What has been the focus of WHA73?
Due to the COVID-19 pandemic, the Seventy-third World Health Assembly (WHA73) is being held in two parts this year.
The first virtual de miminis session was held on 18-19 May with an abridged agenda focusing on the global pandemic.
Member states adopted a landmark resolution co-sponsored by more than 130 countries to bring the world together to fight the COVID-19 pandemic. The consistent message throughout the two-day meeting, including from the 14 heads of state participating, was that global unity is the most powerful tool to combat the outbreak. The resolution is a concrete manifestation of this call, laying out a roadmap for ending the pandemic.
On 9-14 November, Member States are convening a resumed session to discuss the full agenda that has been deferred from May 2020.
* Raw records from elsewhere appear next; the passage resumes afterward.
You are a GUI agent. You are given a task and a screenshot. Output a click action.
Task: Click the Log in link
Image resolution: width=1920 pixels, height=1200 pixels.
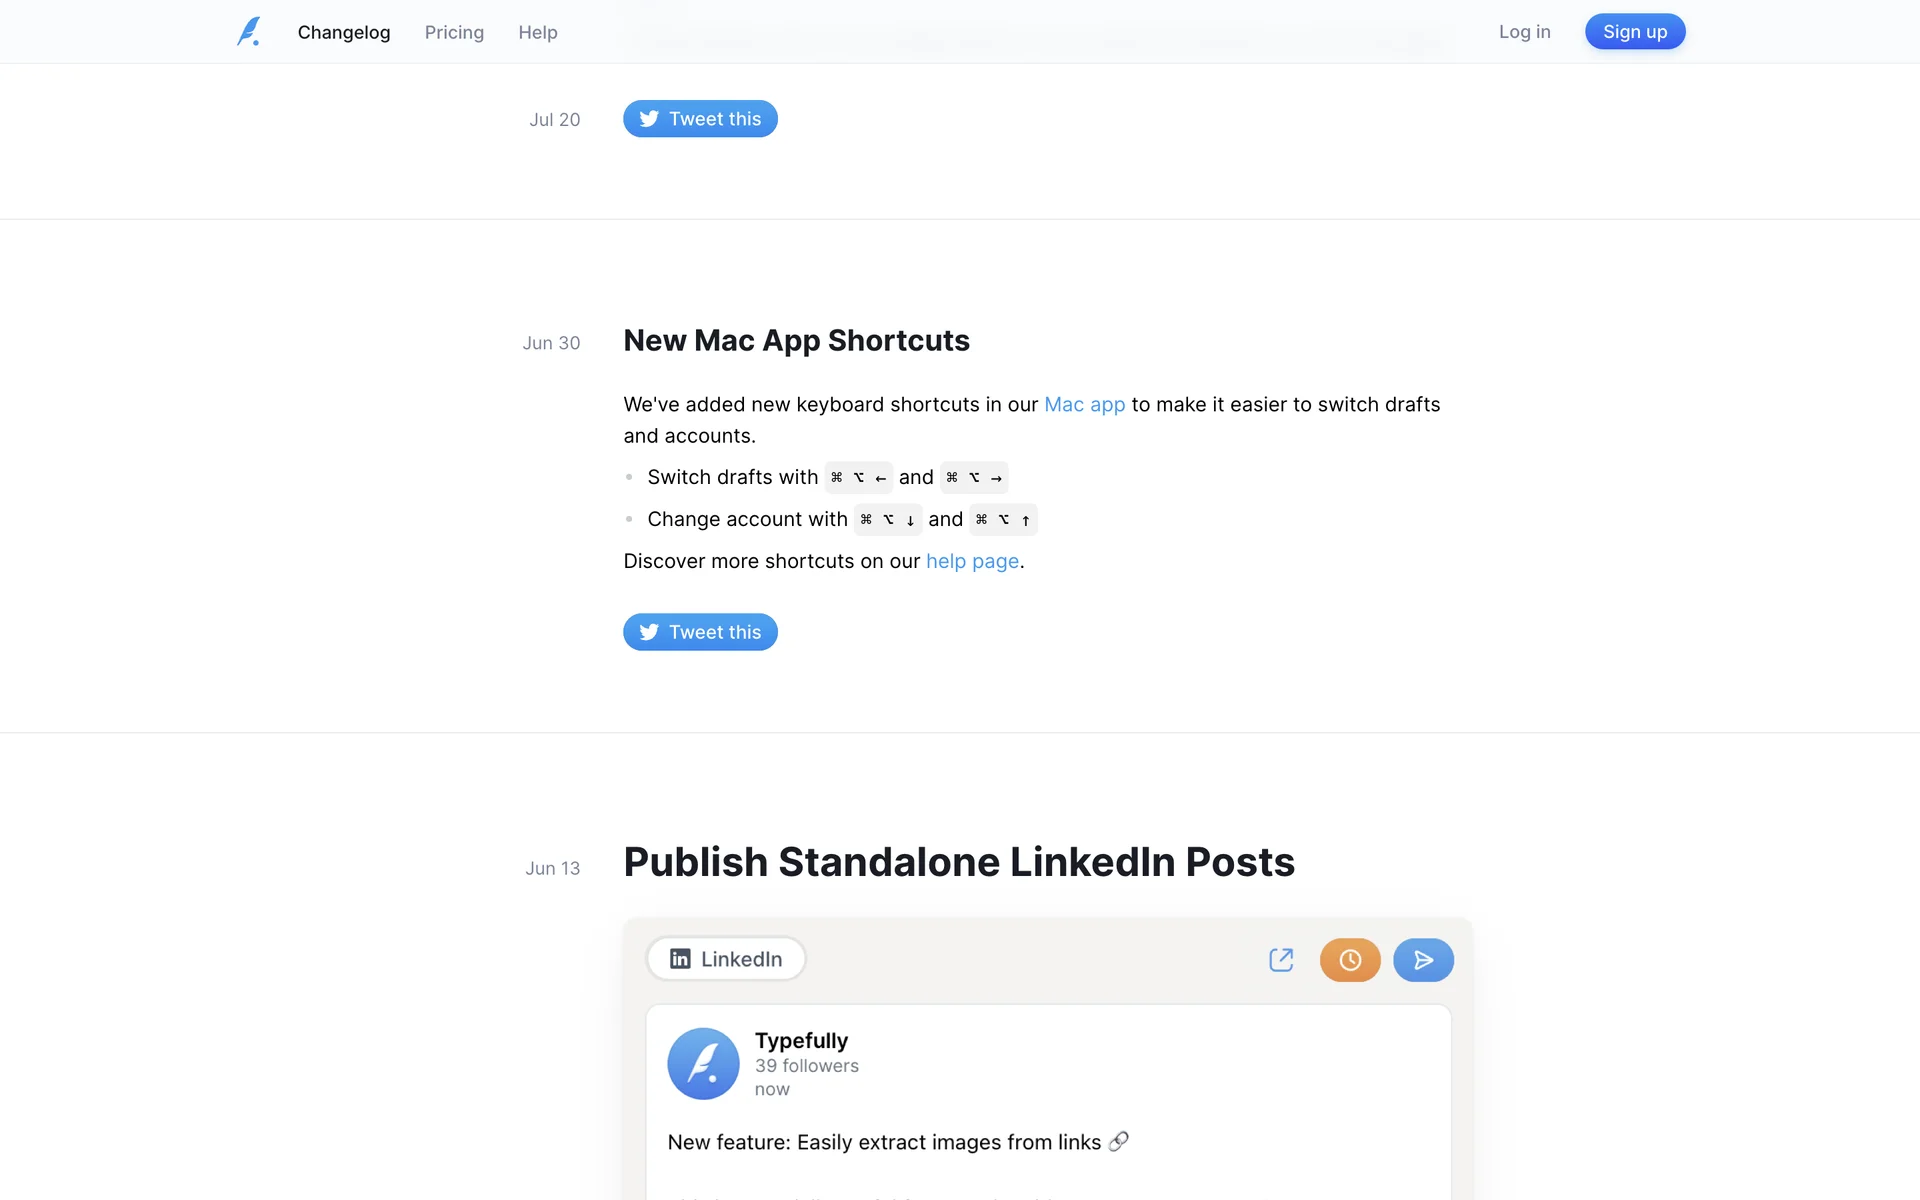1524,32
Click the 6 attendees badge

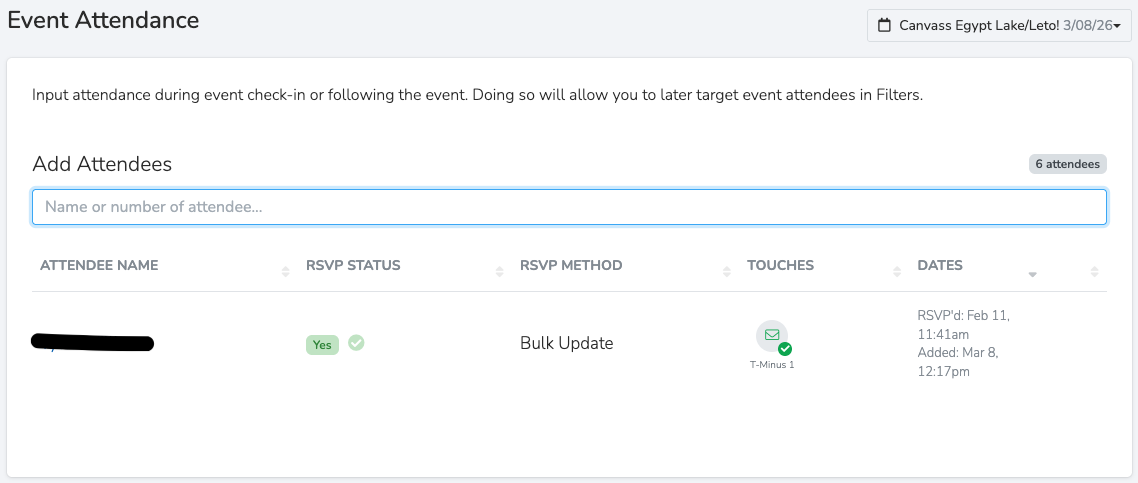click(1068, 164)
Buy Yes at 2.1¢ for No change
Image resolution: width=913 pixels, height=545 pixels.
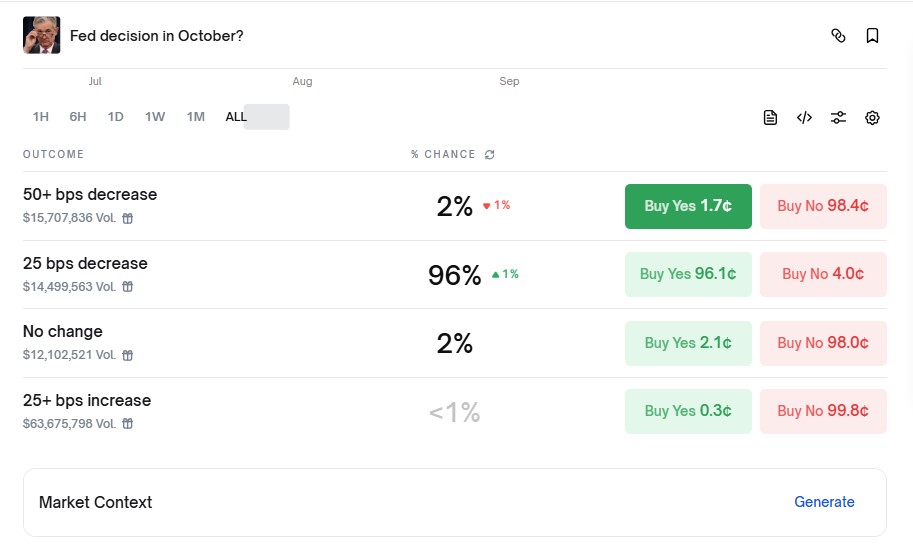tap(688, 343)
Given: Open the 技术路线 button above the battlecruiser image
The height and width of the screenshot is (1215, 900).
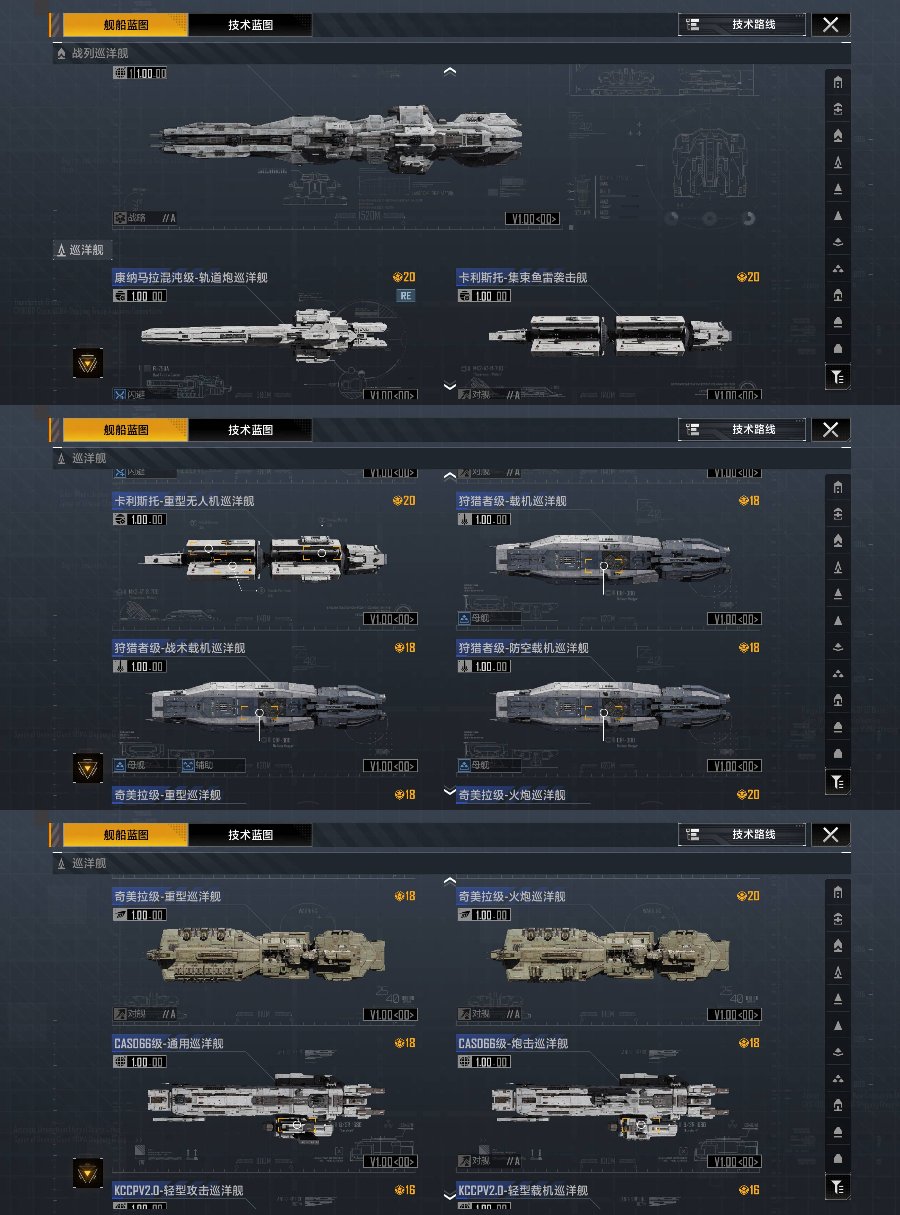Looking at the screenshot, I should (741, 25).
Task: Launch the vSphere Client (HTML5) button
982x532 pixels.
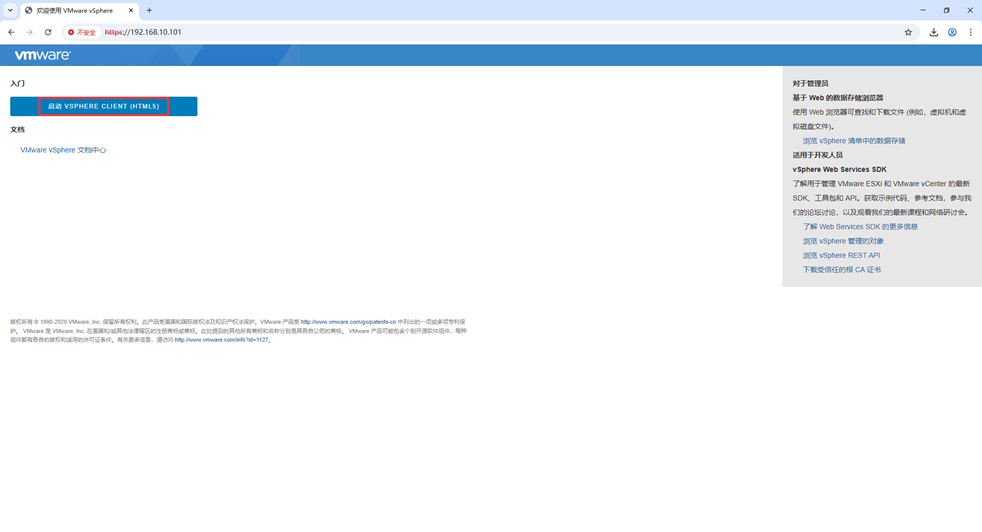Action: pyautogui.click(x=104, y=106)
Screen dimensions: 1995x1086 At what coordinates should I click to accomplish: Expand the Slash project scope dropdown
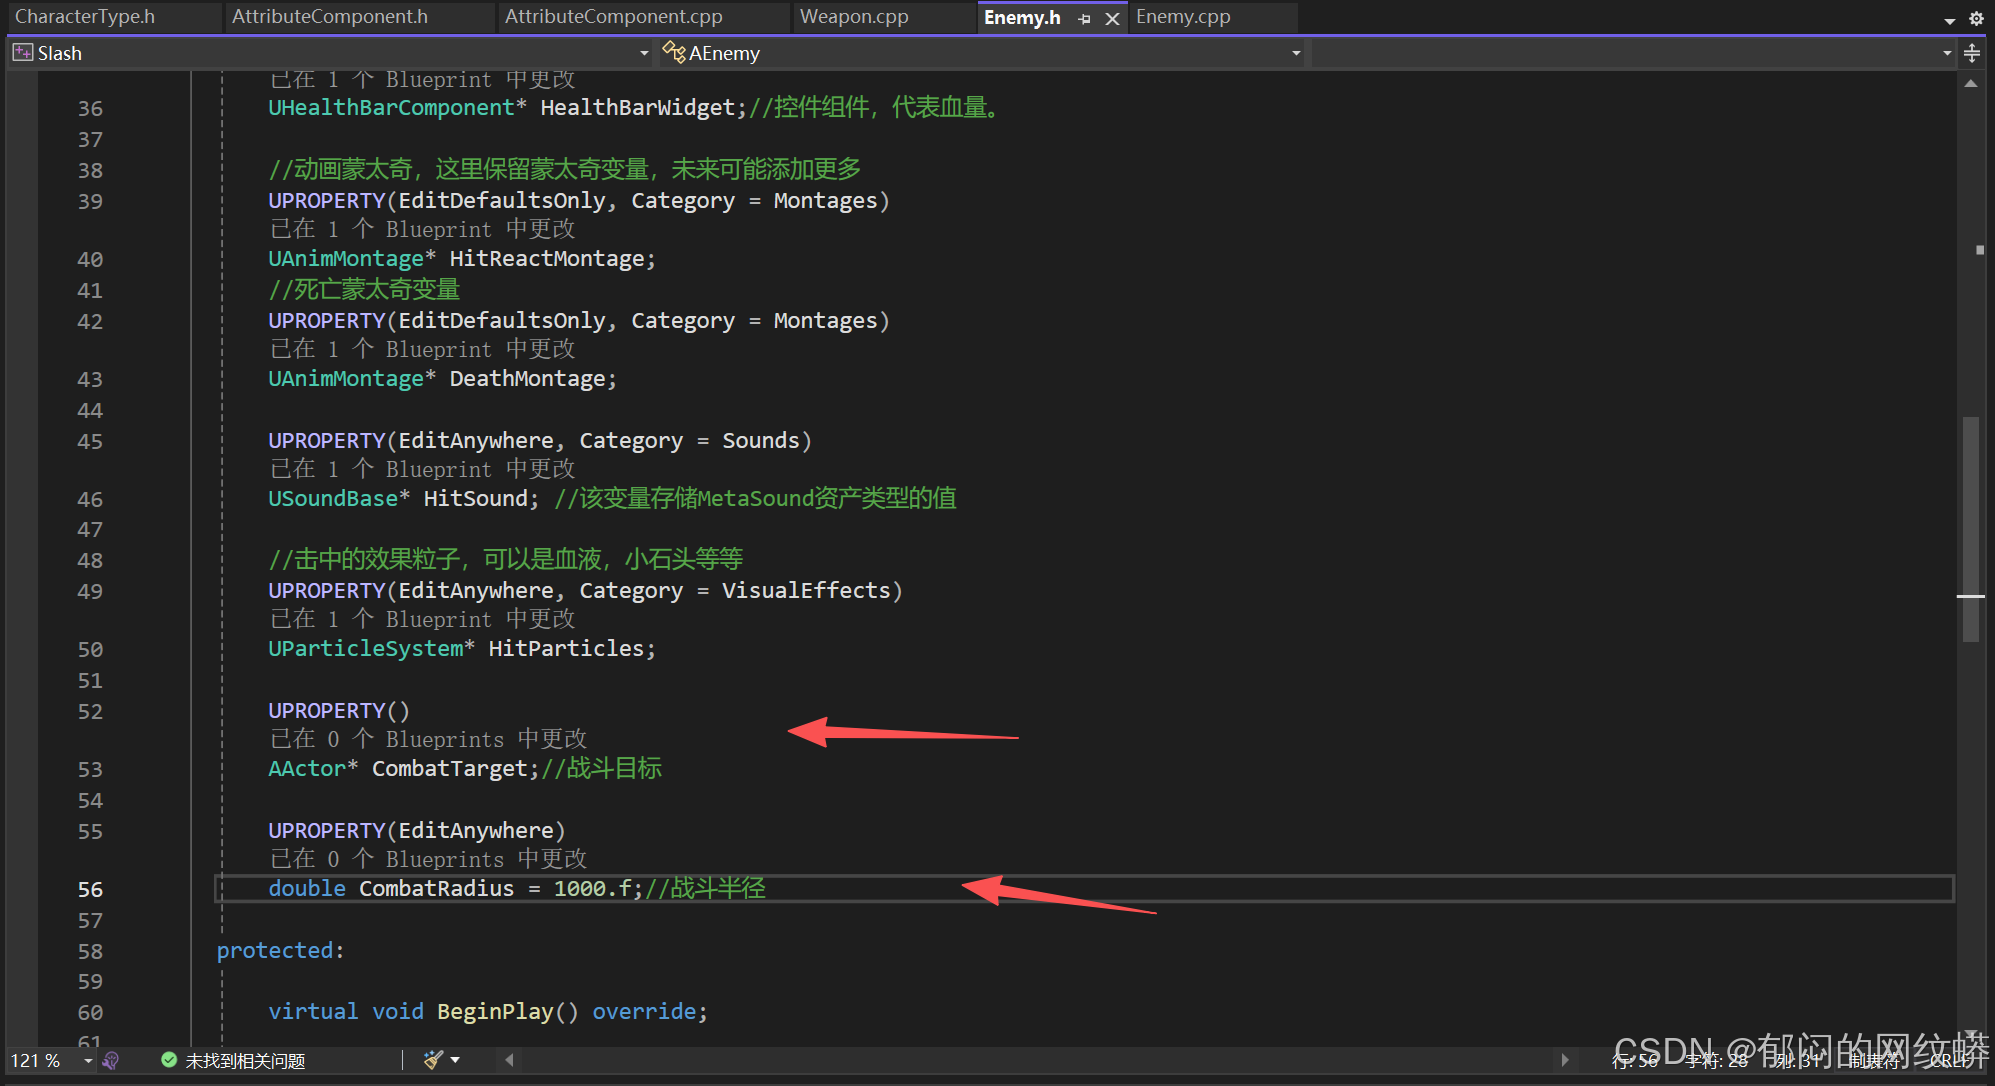[644, 53]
Since May, Member States have adopted a number of decisions – the Immunization Agenda 2030, the Decade of Healthy Ageing 2020-2030, Global strategy and plan of action on public health, innovation and intellectual property as well as initiatives to tackle cervical cancer, tuberculosis, eye care, food safety, and influenza preparedness.
The resumed session will discuss amongst a total agenda of over 50 items, a 10-year-plan for addressing neglected tropical diseases, as well as efforts to address meningitis, epilepsy and other neurological disorders, maternal infant and young child nutrition, digital health, and the WHO Global Code of Practice on the International Recruitment of Health Personnel, adopted in 2010.